If the acceleration of a particle is given as
$$ a(t) = \frac{dv(t)}{dt} = k(1+3x^2(t)) $$
where $k$ is constant (and $ \frac{dx(t)}{dt} = v(t) $), then how am I able to solve for $v(t)$?
The hint provided said to use an integrating factor but I'm not sure I'm able to put it in the required form of
$$ \frac{dy}{dx} + p(x)y(x) = q(x) $$
Or, at least, it isn't obvious to me.
Before that I tried...
$$ \frac{dv(t)}{dt} = k(1+3x^2(t)) $$
$$ \int \frac{dv(t)}{dt} dt = \int k(1+3x^2(t)) dt $$
$$ v(t) = kt + 3k\int x^2(t)dt $$
And now I'm stuck here... Any help would be appreciated; I'm hoping it's a simple mistake I can chalk up to being under caffeinated. :) Thanks!

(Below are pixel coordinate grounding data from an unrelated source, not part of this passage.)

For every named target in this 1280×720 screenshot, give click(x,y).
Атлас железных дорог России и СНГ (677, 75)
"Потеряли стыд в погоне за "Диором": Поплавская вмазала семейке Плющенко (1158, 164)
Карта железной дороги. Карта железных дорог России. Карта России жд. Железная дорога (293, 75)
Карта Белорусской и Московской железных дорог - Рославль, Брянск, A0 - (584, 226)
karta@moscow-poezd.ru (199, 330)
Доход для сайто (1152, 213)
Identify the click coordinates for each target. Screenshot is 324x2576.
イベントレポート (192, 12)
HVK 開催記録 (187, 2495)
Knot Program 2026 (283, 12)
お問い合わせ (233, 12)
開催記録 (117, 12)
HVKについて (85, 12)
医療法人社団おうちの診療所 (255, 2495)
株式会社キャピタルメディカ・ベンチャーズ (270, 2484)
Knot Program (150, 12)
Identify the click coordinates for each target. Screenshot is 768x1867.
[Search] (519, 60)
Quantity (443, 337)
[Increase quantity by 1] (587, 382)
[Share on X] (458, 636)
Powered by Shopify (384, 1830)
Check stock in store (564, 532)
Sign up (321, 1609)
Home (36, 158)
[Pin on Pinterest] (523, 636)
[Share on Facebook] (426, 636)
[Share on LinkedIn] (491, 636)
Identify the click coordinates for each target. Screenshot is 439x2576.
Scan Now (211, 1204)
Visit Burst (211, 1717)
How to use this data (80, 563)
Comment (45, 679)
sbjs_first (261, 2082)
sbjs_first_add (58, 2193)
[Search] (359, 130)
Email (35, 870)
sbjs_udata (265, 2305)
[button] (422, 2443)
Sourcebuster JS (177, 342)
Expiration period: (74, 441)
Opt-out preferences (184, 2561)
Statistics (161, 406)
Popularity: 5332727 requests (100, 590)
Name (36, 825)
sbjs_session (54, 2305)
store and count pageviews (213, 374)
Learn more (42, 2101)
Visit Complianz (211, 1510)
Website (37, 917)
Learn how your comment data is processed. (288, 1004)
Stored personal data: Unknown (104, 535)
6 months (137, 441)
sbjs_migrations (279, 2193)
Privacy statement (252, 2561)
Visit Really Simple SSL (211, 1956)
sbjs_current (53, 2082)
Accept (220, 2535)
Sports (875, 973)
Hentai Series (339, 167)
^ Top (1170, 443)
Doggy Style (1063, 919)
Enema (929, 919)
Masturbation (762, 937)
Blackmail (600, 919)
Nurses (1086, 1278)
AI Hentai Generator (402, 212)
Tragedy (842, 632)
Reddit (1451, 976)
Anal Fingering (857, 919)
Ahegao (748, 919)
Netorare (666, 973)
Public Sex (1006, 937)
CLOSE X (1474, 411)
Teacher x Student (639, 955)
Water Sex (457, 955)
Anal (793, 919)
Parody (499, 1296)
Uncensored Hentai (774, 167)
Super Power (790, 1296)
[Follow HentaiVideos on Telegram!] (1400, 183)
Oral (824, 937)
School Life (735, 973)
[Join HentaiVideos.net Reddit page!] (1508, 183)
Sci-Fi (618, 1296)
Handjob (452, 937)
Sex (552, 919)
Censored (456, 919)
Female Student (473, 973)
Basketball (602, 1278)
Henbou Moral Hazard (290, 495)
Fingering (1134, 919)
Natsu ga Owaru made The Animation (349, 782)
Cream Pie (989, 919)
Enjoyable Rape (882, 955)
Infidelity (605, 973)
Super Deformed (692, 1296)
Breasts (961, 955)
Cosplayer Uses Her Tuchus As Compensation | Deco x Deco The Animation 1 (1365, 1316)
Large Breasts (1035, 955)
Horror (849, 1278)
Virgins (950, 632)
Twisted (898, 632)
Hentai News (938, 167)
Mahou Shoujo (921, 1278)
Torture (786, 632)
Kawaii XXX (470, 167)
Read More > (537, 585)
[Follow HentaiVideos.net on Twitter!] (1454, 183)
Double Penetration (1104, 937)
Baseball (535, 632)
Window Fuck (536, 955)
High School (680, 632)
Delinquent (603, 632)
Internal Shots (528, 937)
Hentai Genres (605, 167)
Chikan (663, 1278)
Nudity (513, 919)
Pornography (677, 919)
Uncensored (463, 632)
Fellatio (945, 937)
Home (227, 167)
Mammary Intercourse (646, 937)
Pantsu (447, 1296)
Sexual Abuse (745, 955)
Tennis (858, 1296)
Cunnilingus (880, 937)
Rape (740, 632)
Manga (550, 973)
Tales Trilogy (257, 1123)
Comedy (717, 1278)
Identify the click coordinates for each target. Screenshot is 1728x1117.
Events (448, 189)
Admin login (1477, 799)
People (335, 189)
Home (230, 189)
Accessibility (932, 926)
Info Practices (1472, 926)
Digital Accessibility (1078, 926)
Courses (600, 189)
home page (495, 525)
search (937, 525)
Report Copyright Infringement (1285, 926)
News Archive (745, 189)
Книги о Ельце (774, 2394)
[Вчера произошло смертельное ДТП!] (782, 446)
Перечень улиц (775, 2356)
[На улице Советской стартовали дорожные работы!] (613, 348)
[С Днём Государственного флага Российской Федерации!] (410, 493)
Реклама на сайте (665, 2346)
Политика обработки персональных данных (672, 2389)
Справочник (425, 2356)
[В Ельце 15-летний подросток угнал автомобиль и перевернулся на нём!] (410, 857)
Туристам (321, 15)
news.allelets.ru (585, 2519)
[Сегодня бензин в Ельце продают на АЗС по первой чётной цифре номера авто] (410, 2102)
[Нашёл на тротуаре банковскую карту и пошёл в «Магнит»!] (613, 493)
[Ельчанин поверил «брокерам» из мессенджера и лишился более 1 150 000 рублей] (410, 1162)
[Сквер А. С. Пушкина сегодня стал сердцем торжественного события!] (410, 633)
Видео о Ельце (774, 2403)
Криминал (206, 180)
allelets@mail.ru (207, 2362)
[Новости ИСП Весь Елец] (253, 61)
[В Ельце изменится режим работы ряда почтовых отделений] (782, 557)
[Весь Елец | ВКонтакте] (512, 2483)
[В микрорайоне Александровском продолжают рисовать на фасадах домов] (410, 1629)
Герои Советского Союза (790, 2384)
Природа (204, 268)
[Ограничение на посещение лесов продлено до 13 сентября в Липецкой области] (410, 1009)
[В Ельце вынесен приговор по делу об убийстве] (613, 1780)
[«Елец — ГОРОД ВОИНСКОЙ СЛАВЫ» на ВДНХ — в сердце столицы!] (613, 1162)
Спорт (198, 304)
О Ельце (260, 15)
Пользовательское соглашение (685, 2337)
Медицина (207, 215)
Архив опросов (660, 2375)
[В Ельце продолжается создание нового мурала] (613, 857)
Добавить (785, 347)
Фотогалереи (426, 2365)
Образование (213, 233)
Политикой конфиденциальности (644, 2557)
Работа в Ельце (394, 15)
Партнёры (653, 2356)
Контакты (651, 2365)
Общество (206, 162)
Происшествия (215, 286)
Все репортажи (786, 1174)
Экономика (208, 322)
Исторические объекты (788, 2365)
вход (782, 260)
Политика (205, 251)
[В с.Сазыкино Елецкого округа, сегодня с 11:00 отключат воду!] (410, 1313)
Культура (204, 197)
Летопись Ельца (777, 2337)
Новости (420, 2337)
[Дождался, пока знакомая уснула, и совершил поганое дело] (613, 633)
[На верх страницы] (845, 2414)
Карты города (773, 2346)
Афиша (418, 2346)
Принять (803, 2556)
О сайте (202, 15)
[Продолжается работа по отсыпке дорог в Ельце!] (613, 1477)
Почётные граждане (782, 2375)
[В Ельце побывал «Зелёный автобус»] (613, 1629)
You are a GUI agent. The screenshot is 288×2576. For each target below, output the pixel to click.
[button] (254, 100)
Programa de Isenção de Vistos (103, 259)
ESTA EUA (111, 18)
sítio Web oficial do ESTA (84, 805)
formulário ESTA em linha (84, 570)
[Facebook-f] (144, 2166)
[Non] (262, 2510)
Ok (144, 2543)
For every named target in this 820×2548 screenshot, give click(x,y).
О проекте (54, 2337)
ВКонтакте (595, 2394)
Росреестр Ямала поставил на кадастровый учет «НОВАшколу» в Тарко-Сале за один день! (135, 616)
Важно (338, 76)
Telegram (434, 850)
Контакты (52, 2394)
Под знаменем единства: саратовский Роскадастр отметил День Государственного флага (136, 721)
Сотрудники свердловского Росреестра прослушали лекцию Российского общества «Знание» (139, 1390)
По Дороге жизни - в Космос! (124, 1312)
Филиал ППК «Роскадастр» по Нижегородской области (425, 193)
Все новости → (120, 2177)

As WW1 pointed before, make
$$\frac{dv}{dt}=\frac{dv}{dx}\frac{dx}{dt}=\frac{dv}{dx}v=k(1+3x^2).$$
Now, you have a separable differential equation that you can solve easily integrating
$$\int vdv=\int k(1+x^2),$$
$$\frac{v^2}{2}=k(x+x^3)+c.$$
Then,
$$v(t)=\pm \sqrt{kx(1+x^2(t))+c}$$